Genre: roman
Qui ? Metin Arditi
Titre: Prince d’orchestre
Chez qui ? Actes Sud, 374 p.

Comment se consoler de l’enfance? Le peut-on? Par l’art? Comment être fils, fille, père, mère, ces rôles qui nous constituent et nous désarment tout à la fois? Ces thèmes reviennent comme des leitmotivs entêtants et douloureux dans les romans de Metin Arditi, de Victoria-Hall (2004) dans la Genève musicale à Loin des bras (2009) situé dans ce pensionnat des bords du Léman si proche de celui où le romancier a passé son enfance, tout juste débarqué d’Istanbul, au début des années 50. Et jusqu’au Turquetto (2011) qui avait pour cadre la Turquie du XVIe siècle.

Après le succès du Turquetto (Prix Jean-Giono), Metin Arditi revient, dans Prince d’orchestre, à la musique et à Genève, et même à un périmètre de cette ville dont il a fait son théâtre des passions, cet espace qui comprend le Victoria Hall et la place du Cirque, soit la Genève des concerts classiques et la Genève populaire; le quartier des banques privées et celui des immigrés. Deux mondes que l’on avait parcourus dans L’Imprévisible (Prix des auditeurs de la Radio suisse romande) et La Fille des Louganis (2007). D’ailleurs, plusieurs personnages des romans antérieurs se retrouvent dans Prince d’orchestre. En tête, Tatiana, la cantatrice de Victoria-Hall, et Pavlina, l’émigrée grecque de La Fille des Louganis. Et aussi Lenny, de Loin des bras. Ces retrouvailles font de Prince d’orchestre un roman point d’orgue. Où et avec qui Metin Arditi poursuivra-t-il ensuite son observation de la comédie humaine? En attendant, ce roman-ci est sans doute le plus balzacien de tous.

«La vie est poussière et le destin vent.» La phrase est de Francisco Tamayo, scientifique vénézuélien. Elle ouvre Prince d’orchestre et résonne tout au long de la lecture.

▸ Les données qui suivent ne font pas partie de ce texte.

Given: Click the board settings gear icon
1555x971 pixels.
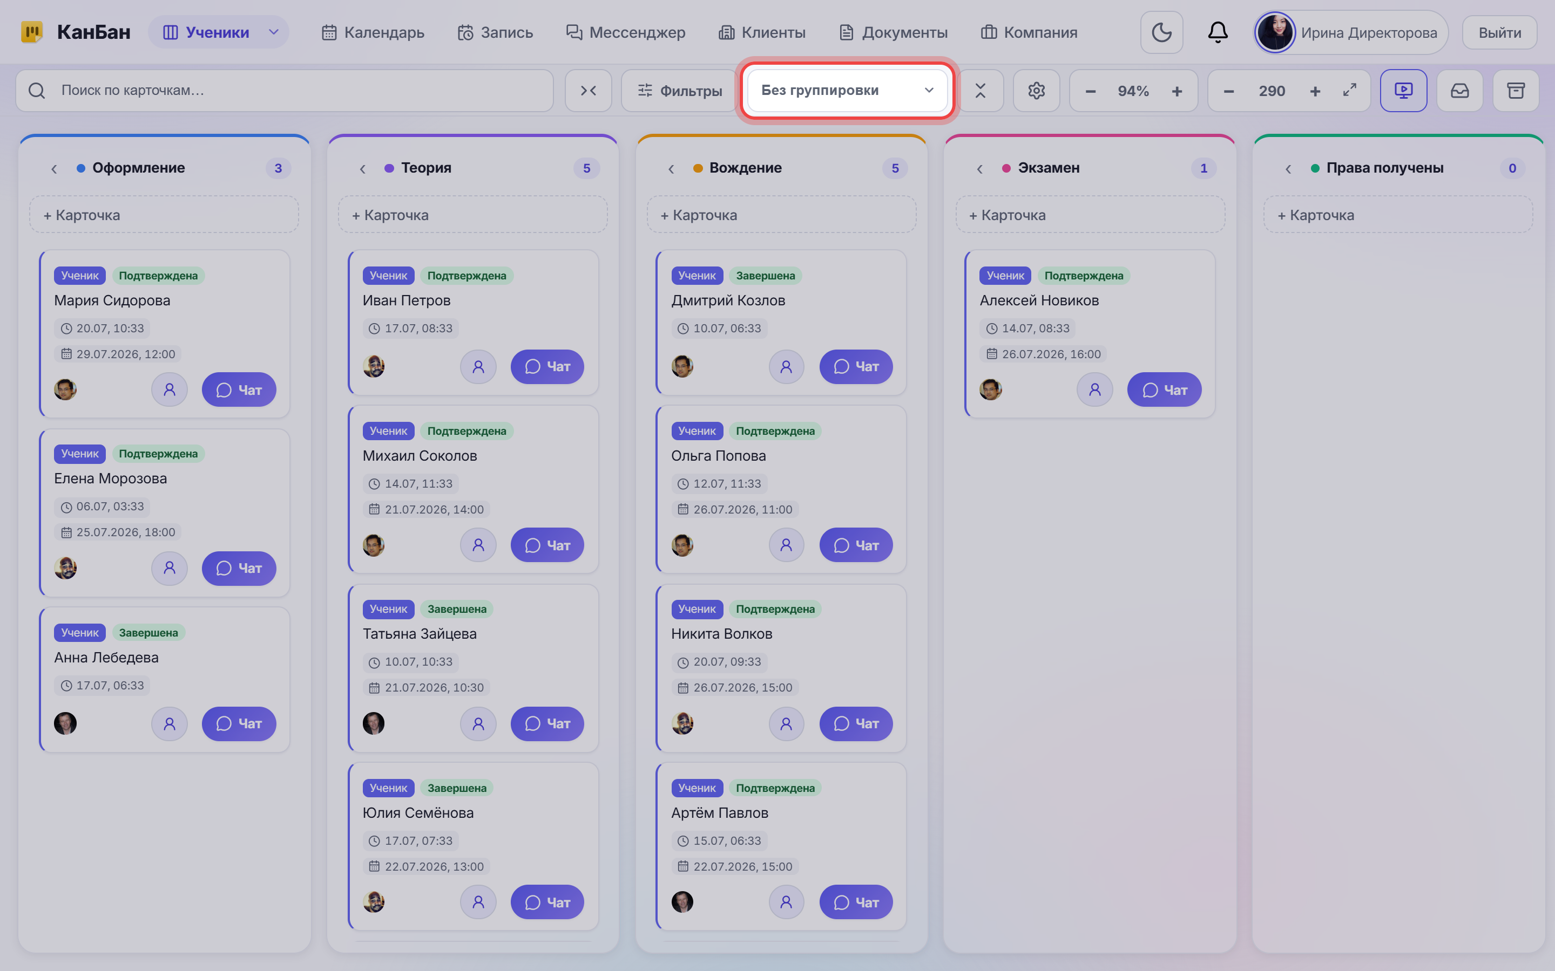Looking at the screenshot, I should tap(1036, 91).
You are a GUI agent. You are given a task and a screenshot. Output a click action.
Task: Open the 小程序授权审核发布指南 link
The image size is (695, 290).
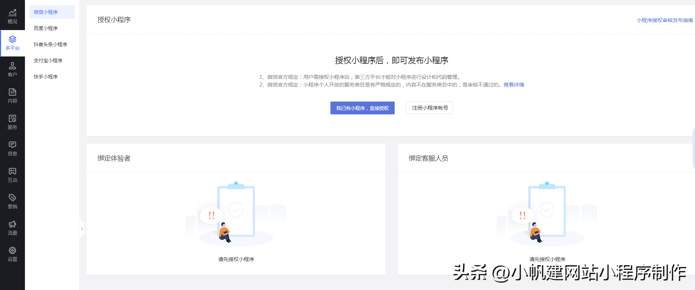(x=665, y=20)
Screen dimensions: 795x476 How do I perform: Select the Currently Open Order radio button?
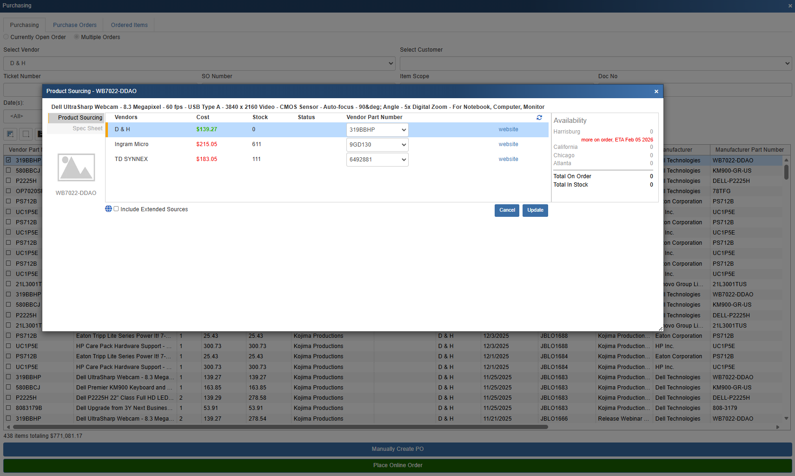coord(6,37)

Car c’est à la descente aux enfers d’un homme au sommet que nous convoque l’auteur du Turquetto et, par là, à une interrogation sur la nature du destin.

Dans cet univers qu’il connaît bien, celui des orchestres et de la musique classique, le romancier fait le portrait d’une solitude, d’une angoisse inconsolée, celle d’un chef d’orchestre, Alexis Kandilis, Grec de Genève, qui enchaîne les triomphes, détaché de lui-même, des autres et de la musique, à l’écoute de sa seule ambition et déjà fatigué d’elle. En décalage violent avec l’image qu’il donne de lui. Cette image volera en éclats d’un coup, à la suite d’un incident avec un musicien.

Le livre s’ouvre sur une ample scène de concert au Victoria Hall. Kandilis est au pupitre, les musiciens ont les yeux rivés sur lui, le concert va commencer. Mais les lecteurs entendront un autre récital, celui qui se déroule dans la tête du chef tout au long du concert qui débute avec La Force du destin de Verdi. Au cœur de l’action, le chef est ailleurs et, tel un acteur, exécute le geste qu’il faut pour donner au public le sentiment d’assister à un grand moment de musique.

La Force du destin… Tombé, hébété par la chute, Kandilis fera la rencontre d’un autre solitaire, un père, rescapé d’un drame, porté par un amour inconditionnel pour son fils hospitalisé. Kabbaliste, ce beau personnage triste et princier emmènera Kandilis au casino de Divonne, non pas pour jouer mais pour observer les soubresauts de la bille dans la roulette. Et admettre par là la large impuissance humaine devant le cours de la vie. Admettre pour pouvoir se réinventer.

Kandilis, lui, n’a pas la capacité d’admettre. Il s’est trop brûlé aux feux de l’angoisse et des vanités. Malgré les trésors qu’il trouvera sur sa route de déchu, la patience du kabbaliste, l’amour absolu de deux femmes, la musique enfin.